> What you need to do
A - Output everything in the sermon excerpt from "The cloud is" down to "which to witness.".
B - According to the sermon excerpt, what was the work of the Israelites?
C - Write the next part of the sermon excerpt on witnessing to God's presence, starting after its final sentence.

> Supplied text
□ □ □ □ □

The cloud is a symbol of God’s Holy Spirit and is, significantly, not confined to the tabernacle. The work of the Israelites was to be a light to the gentiles – to take the lead in spreading God’s ways into all the earth.
Likewise the work of the Christian is to share the Good News of Jesus to all the world, and we do it, not in our own strength but in the power of the Holy Spirit – and here’s the real point – as those who witness to the wonder we have experienced.
If we have not, as it were, entered the Holy of Holies, if we have not fed intimately on the presence of God (which of course because of Jesus’ blood we can) we will have no wonder to which to witness.
I said a few Sundays ago that we all need to work out what the Good News means to us in order that we can authentically share it. We need to go deep in order to go high. When we know Jesus well it is so much easier to witness to what he has done. We are simply reflecting in joy upon the wonder we have experienced.

□ □ □ □ □

> Data
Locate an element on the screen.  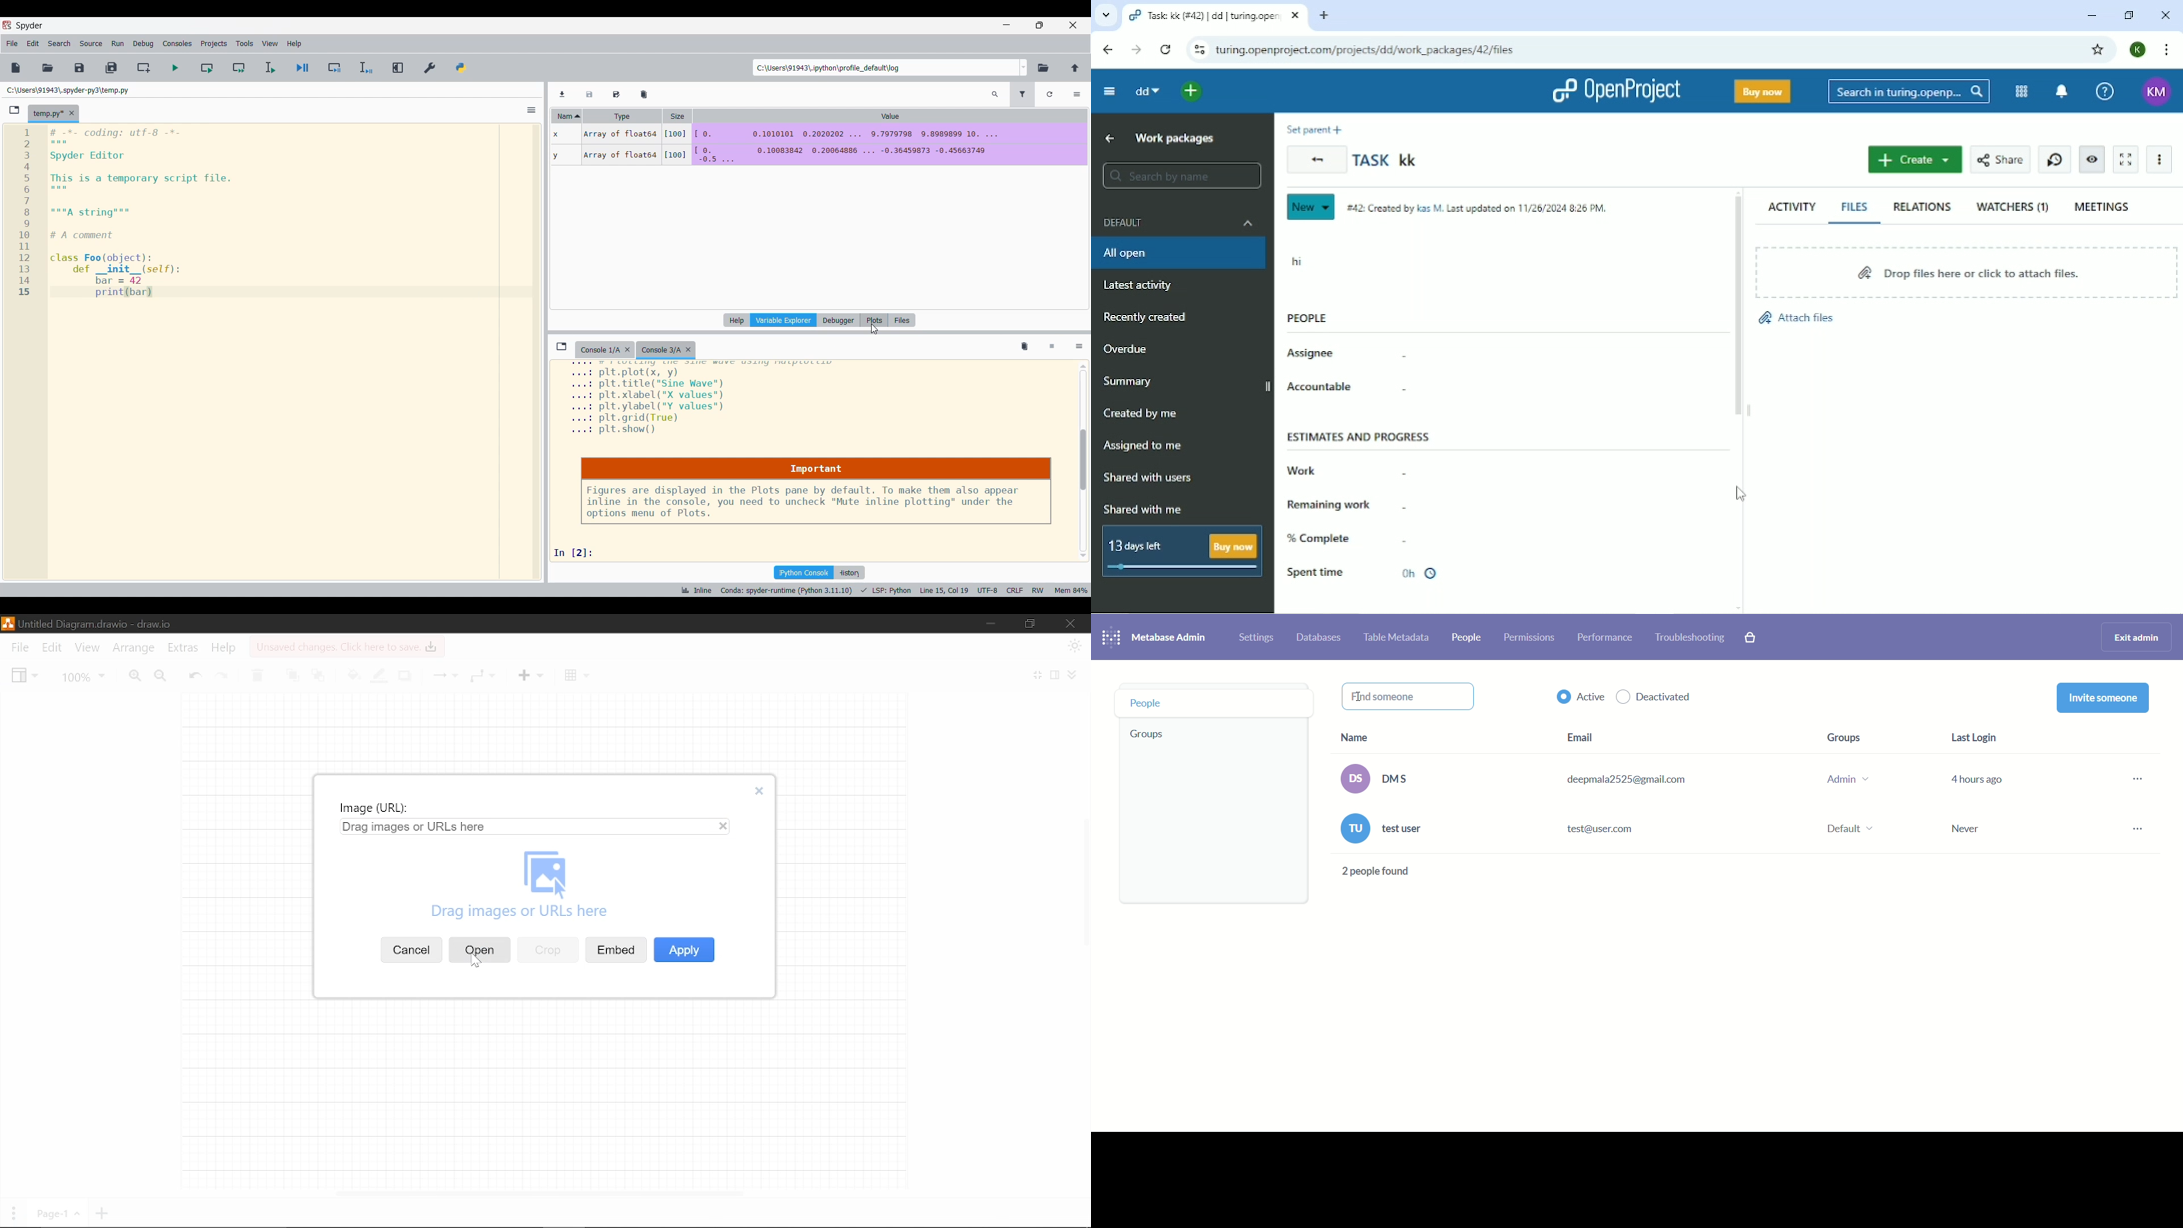
File menu  is located at coordinates (12, 44).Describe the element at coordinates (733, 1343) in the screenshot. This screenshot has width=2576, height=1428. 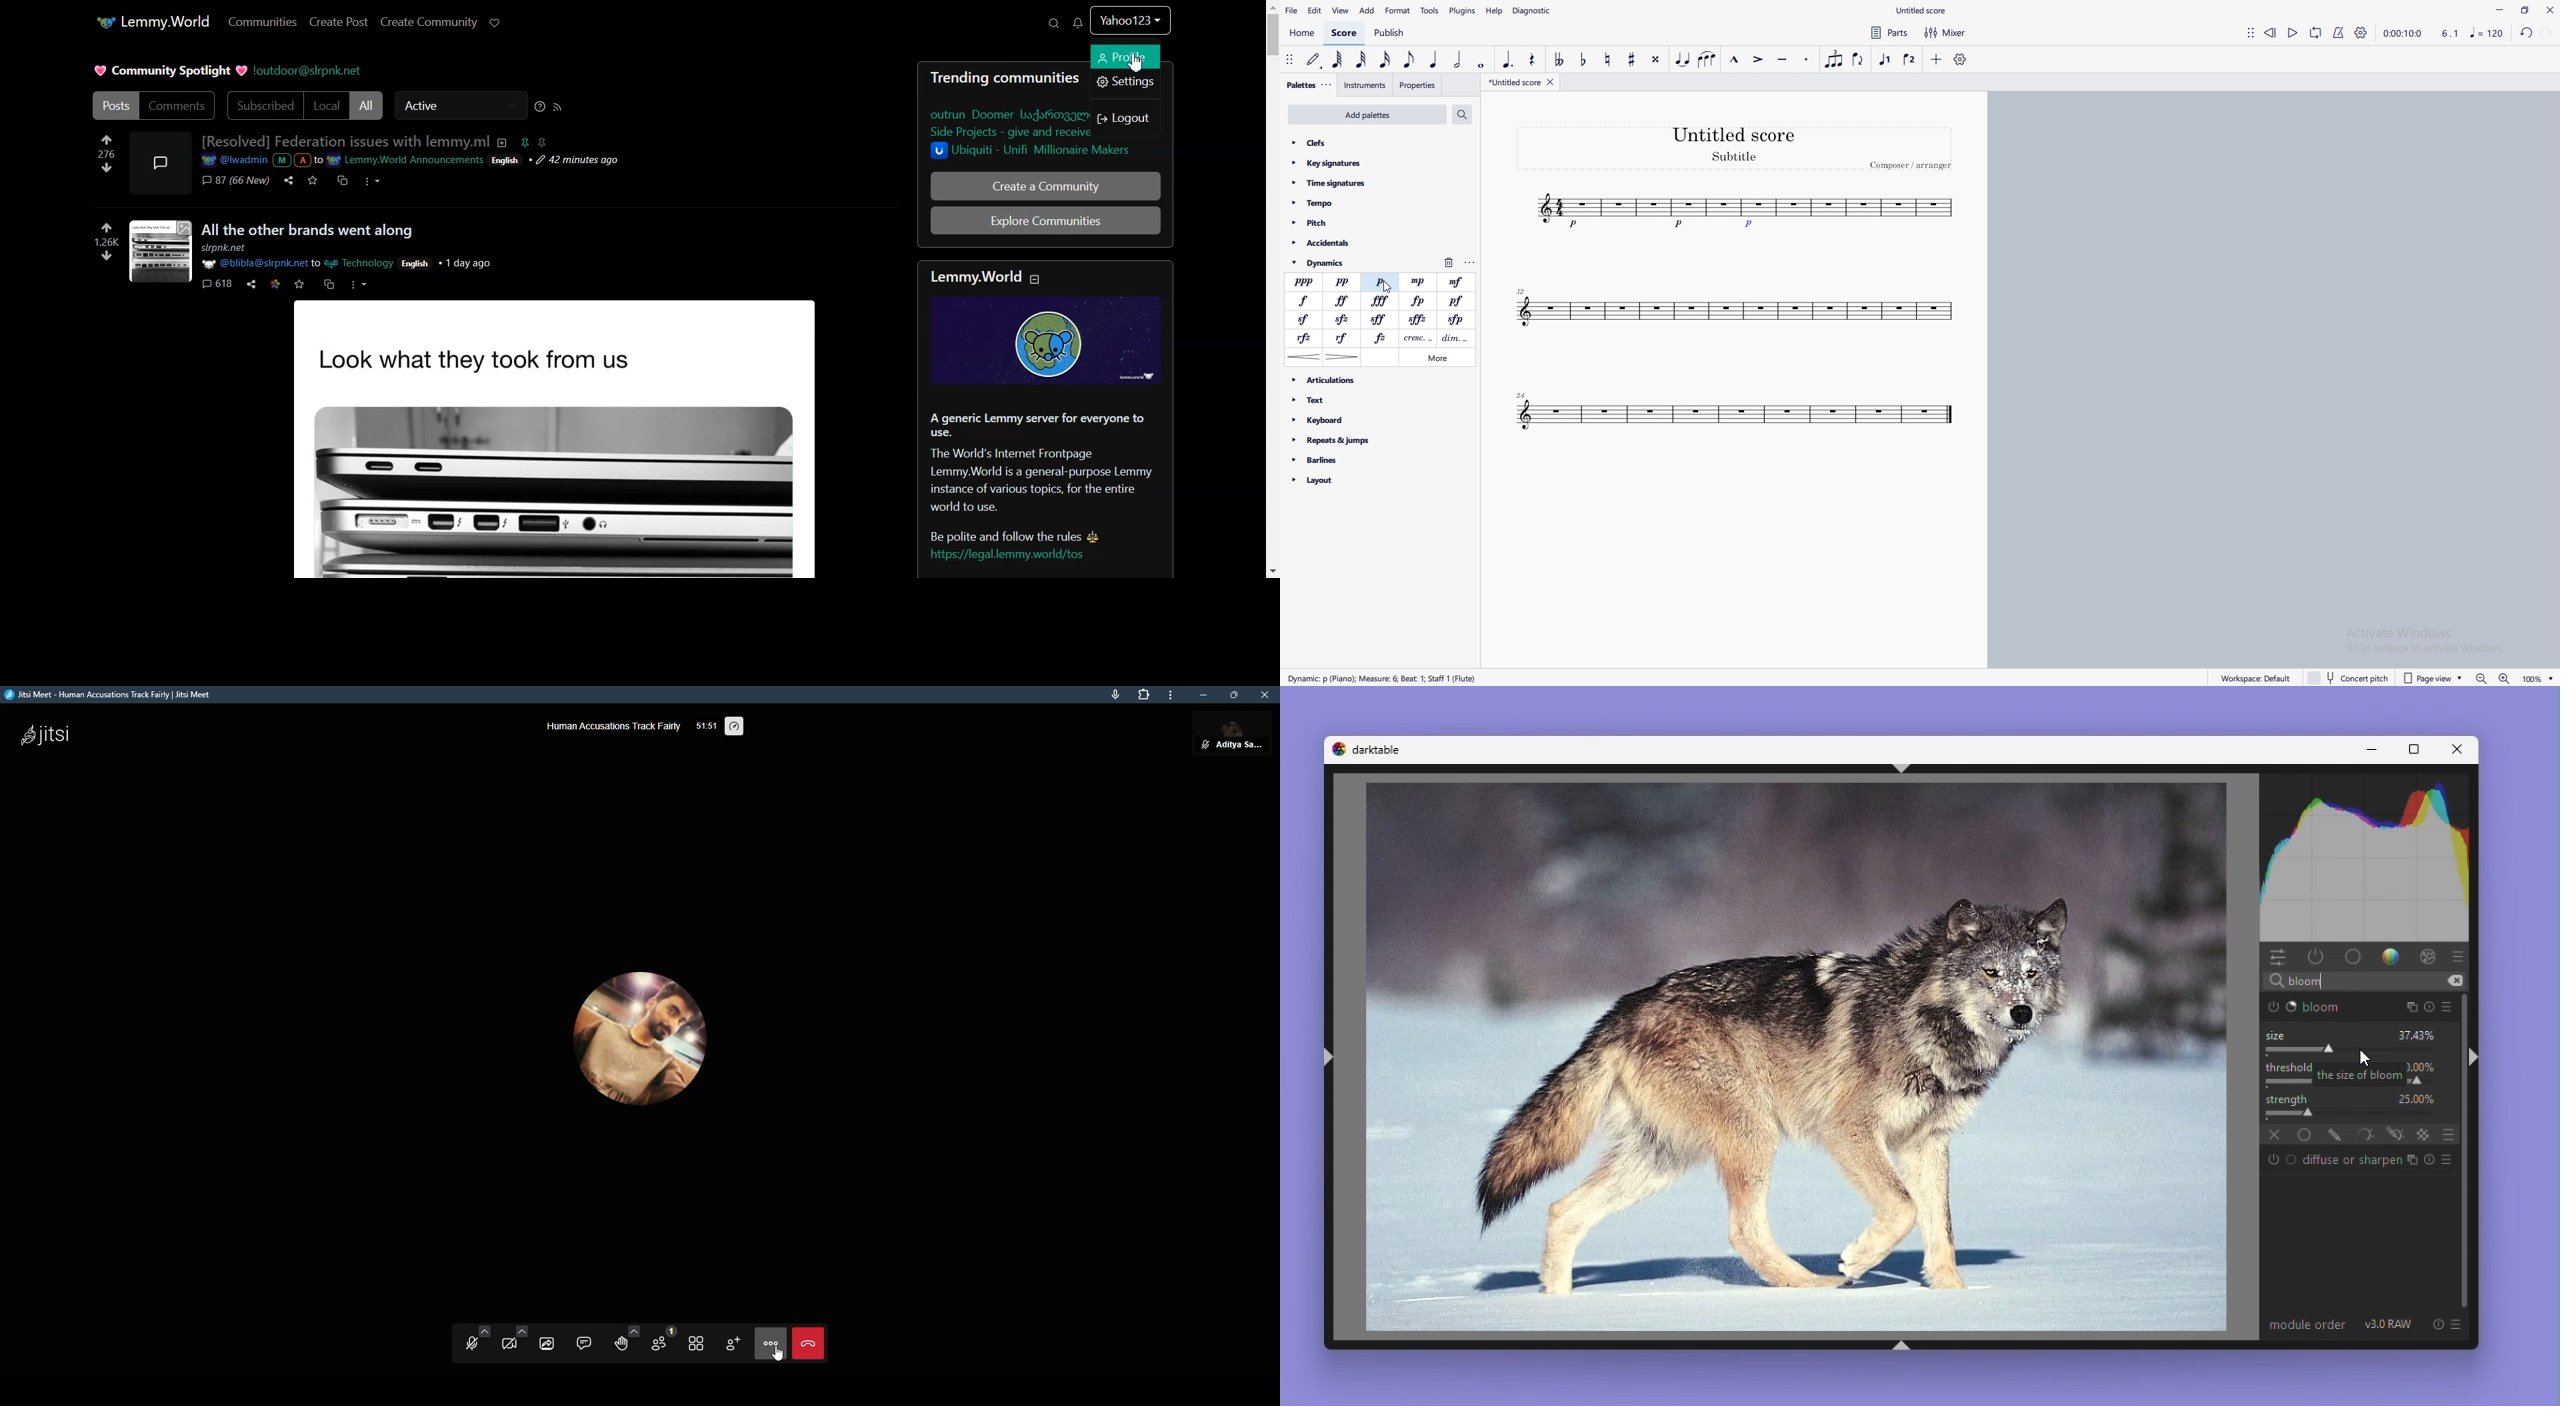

□ □ □ □ □

> Final answers
A -
The cloud is a symbol of God’s Holy Spirit and is, significantly, not confined to the tabernacle. The work of the Israelites was to be a light to the gentiles – to take the lead in spreading God’s ways into all the earth.
Likewise the work of the Christian is to share the Good News of Jesus to all the world, and we do it, not in our own strength but in the power of the Holy Spirit – and here’s the real point – as those who witness to the wonder we have experienced.
If we have not, as it were, entered the Holy of Holies, if we have not fed intimately on the presence of God (which of course because of Jesus’ blood we can) we will have no wonder to which to witness.

B - To be a light to the gentiles and take the lead in spreading God's ways into all the earth.

C -
Otherwise we are carrying out an obligation, or at worst refusing to do so. In other words we are stuck in legalism or at worst in licence. We can only be people of grace if we have experienced the gracious.
At Advent we anticipate the coming of Christ. Our Sentence this morning read, We have this hope, a sure and steadfast anchor of the soul, a hope that enters the inner shrine behind the curtain, where Jesus, a forerunner on our behalf, has entered (Hebrews 6: 19 – 20a)
A final challenge to us each one: The wonder lies beyond the curtain. God’s arms are open to receive us into the wonder of his gracious embrace. Enter in, then turn in wonder and witness to what you know.
Amen.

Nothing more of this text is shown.